Stored items
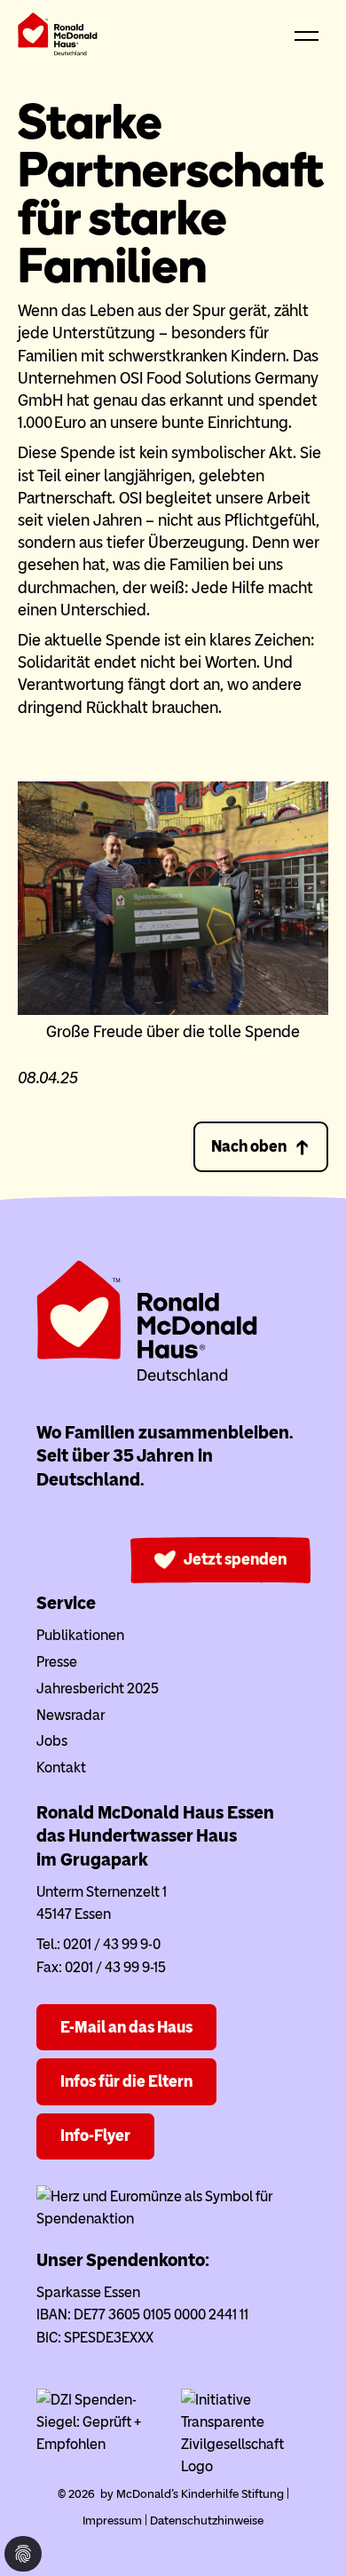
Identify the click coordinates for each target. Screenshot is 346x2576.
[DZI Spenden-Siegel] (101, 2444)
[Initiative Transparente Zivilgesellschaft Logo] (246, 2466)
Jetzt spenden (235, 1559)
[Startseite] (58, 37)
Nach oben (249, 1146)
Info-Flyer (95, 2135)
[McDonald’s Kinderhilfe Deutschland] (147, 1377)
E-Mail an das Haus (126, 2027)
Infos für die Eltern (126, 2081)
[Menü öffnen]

▶ [Task] Find "Nach oben (249, 1146)" in the records above. Repeat its line and every later line exactly, through the last one.

▶ [Exercise response]
Nach oben (249, 1146)
Info-Flyer (95, 2135)
[McDonald’s Kinderhilfe Deutschland] (147, 1377)
E-Mail an das Haus (126, 2027)
Infos für die Eltern (126, 2081)
[Menü öffnen]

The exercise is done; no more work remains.